Mendengar pernyataan seperti itu, saya terperanjat dan kaget, lhoo kok begitu? Akan tetapi, sebelum saya mengingkari pernyataannya itu, saya mencoba mereview apa-apa yang pernah saya ketahui tentang mimpi, ternyata, banyak juga dalil atau argumentasi yang bisa saya kemukakan untuk membenarkan pernyataan syekh tadi.
Pertama: Nabi Yusuf as pada waktu kecil telah bermimpi melihat sebelas bintang, satu matahari dan satu bulan bersujud kepadanya, dan ternyata mimpi itu kemudian menjadi kenyataan.(QS Yusuf [12]: 100).
Kedua: Nabi Yusuf as membuat strategi, mengorganisir dan menjalankan program penyelamatan negeri Mesir dan sekitarnya dari bahaya kelaparan juga berangkat dari mimpi sang raja yang dia ta’wil-kan (sesuai dengan ilmu yang Allah swt berikan kepadanya) menjadi “sebuah manajemen strategis” yang sangat luar biasa.
Ketiga: mukaddimah dari turunnya wahyu kepada nabi Muhammad saw adalah ar-ru’yah ash-shadiqah (mimpi yang benar), yang menurut riwayat ummul mukminin ‘Aisyah ra (sebagaimana diriwayatkan oleh Imam Bukhari): “beliau tidak melihat satu mimpipun kecuali seperti merekahnya fajar di pagi hari”.
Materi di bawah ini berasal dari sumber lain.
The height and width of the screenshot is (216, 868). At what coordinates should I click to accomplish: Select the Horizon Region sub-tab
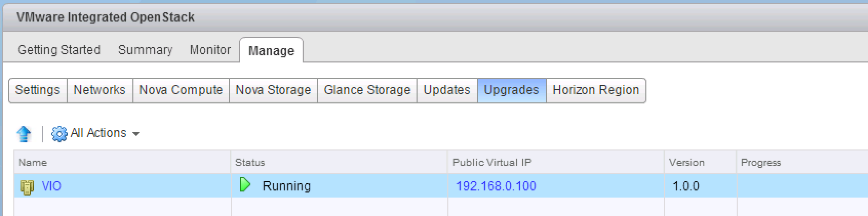click(x=596, y=90)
Keempat: Salah seorang ulama’, pemikir, da’i dan mujaddid Islam yang bernama Hasan Al Banna, selalu mengingatkan murid-muridnya akan adanya satu kaidah sosiologi yang mengatakan bahwa: haqaa-iqul yaumi ahlaamul amsi, wa ahlaamul yaumi haqaa-iqul ghadi (kenyataan hari ini adalah mimpi kemarin, dan mimpi hari ini adalah kenyataan esok hari). Kaidah ini terus menerus dia doktrinkan kepada murid-muridnya, tentunya dengan berbagai argumentasi qur’an dan sunnah yang dia tetapkan sebagai rujukan utama gerakannya, sehingga, gerakan yang dia bangun itupun –menurut sumber majalah Al Mujtama’- sekarang telah tersebar ke lebih dari tujuh puluh negara di dunia, dimana gerakan seperti yang dia bangun itu, pada saat itu banyak yang menilainya sebagai gerakan kaum utopis, gerakan untuk merubah sesuatu yang hil dan mustahal, namun sedikit demi sedikit, hal-hal yang tadinya dianggap mimpi di siang bolong itupun berubah menjadi kenyataan.
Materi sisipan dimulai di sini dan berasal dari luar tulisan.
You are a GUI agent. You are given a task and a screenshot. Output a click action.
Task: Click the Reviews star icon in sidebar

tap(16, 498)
Salah satu argumentasi yang dikemukakan oleh Hasan Al Banna adalah kisah pembebasan Bani Israil dari keterbudakan rezim Fir’aun di Mesir. Bagaimana suatu bangsa yang sudah terbudak sedemikian rupa, pada akhirnya mampu melepaskan dirinya dari keterbudakan yang begitu dahsyat.
Dunia sekarang telah dipenuhi oleh berbagai ketidak adilan, kezhaliman, kerusakan dan pertikaian. Dalam skala lokal saja, tanda-tanda semakin menjauhnya agenda reformasi yang pada awalnya diusung oleh para mahasiswa itu, bukannya semakin mendekat kepada kenyataan, justru bayang-bayang semakin menjauhnya cita-cita itu senantiasa tampak di depan mata.
Namun demikian, kita tidak boleh berputus asa, kita harus senantiasa optimis, bahwa malam tidak akan selamanya malam, ia pasti akan berganti dengan merekahnya fajar, bukan fajar kadzib (fajar dusta, fajar yang setelah terang benderang gelap lagi), tapi fajar shadiq, fajar yang benar, fajar yang berlanjut dengan munculnya surya, munculnya mentari yang menyinari berbagai permukaan bumi, dan secara perlahan mengusir kegelapan malam yang tadinya begitu menyelimuti. Kita harus tetap tegar, tabah dan tsabat dalam mengusung cita-cita besar kita, cita-cita liyuzh-hirahu ‘alad-diini kullihi (QS At-Taubah [9]: 33, Al Fath [48]:28, dan Ash-Shaff [61]: 9), cita-cita hatta la takuuna fitnatun wa yakuunad-diinu (kulluhu) lillah (QS Al Baqarah [2]: 193, Al Anfal [8]: 39), dan cita-cita khaira ummatin ukhrijat linnaas (QS Ali Imran [3]: 110).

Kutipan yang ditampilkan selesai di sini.